I cannot reproduce with 24.10 or Fedora 41 either. @pmoravec what OS did you reproduce this on? And what do you get with 'journalctl --disk-usage'? And the problem here is that if your journal was small already, it should have attempted to make it bigger via:

https://github.com/sosreport/sos/blob/main/tests/report_tests/plugin_tests/logs.py#L62

        sosfd = journal.stream('sos-testing')
        rsize = 10 * 1048576
        for _ in range(2):
            # generate 10MB, write it, then write it in reverse.
            # Spend less time generating new strings
            rand = ''.join(
                random.choice(ascii_uppercase + digits) for _ in range(rsize))
            sosfd.write(rand + '\n')
            # sleep to avoid burst rate-limiting
            sleep(5)
            sosfd.write(rand[::-1] + '\n')
pmoravec commented 1 week ago

I see where the problem is but dont have an idea how to reliably reproduce. Since after rebooting my system, the test succeeds - after it generated journal logs (which didnt happen before the reboot!). The problem is/was here:

# journalctl --no-pager | wc
  34466  339490 4699809
# journalctl --disk-usage
Archived and active journals take up 24.1M in the file system.
# 

The later is tested by sos:

    from systemd import journal  # pylint: disable=import-error
    _reader = journal.Reader()
    _size = _reader.get_usage() / 1024 / 1024
    if _size > 20:
        return

As size was >20MB, we did not generate the extra logs. While collected journalctl --no-pager was shorter.

But how that is/was possible..?

pmoravec commented 1 week ago

I dont know why or how, but after playing with journalctl --vacuum-size=10M and similar just to purge some logs and rebooting the RHEL9 system (no persistent journal storage), I do see now:

# journalctl --disk-usage ; journalctl | wc
Archived and active journals take up 8.0M in the file system.
   1966   23768  288005
# 

The journal logs contain a regular boot logs and almost nothing else. I think something similar happens in the CI tests..

pmoravec commented 1 week ago

While I am unable to have a reliable reproducer, it seems there are ways of having journal.Reader().get_usage() over 20MB but the journal logs being smaller. Is it worth replacing the if _size > 20: test by calling journalctl --no-pager | wc -c-like test?

jcastill commented 1 week ago

I think that may work.

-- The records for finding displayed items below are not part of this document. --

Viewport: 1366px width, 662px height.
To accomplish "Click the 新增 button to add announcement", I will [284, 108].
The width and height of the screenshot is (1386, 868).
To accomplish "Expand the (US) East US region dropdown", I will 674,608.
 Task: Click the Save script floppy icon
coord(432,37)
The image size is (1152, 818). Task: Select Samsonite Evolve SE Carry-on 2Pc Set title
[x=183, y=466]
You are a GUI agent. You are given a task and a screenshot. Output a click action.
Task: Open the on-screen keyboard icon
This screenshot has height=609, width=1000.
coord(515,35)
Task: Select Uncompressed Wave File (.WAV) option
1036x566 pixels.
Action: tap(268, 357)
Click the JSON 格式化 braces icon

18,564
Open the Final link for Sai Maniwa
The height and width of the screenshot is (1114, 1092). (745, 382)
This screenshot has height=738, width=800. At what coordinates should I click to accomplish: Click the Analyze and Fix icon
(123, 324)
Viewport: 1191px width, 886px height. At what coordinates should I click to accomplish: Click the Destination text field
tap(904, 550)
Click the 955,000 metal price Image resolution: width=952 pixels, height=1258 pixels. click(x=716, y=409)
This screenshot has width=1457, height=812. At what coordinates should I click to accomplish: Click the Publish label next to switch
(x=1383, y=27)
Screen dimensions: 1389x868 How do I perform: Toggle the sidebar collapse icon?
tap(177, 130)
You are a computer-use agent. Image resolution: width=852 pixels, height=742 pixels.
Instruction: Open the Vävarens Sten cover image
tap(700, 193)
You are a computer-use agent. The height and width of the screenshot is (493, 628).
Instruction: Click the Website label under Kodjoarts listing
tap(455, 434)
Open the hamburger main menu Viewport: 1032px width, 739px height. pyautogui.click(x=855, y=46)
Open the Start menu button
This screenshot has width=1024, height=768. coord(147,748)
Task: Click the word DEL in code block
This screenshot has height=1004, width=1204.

The problem here may be that Reader() gets the size of all journal files (maybe even rotated ones?) and I imagine it contains some metadata, and perhaps pre-allocated space for the journal, while 'journalctl' I imagine provides just text, formatted for human consumption. But I'll need to investigate this more to see if that's the case or not.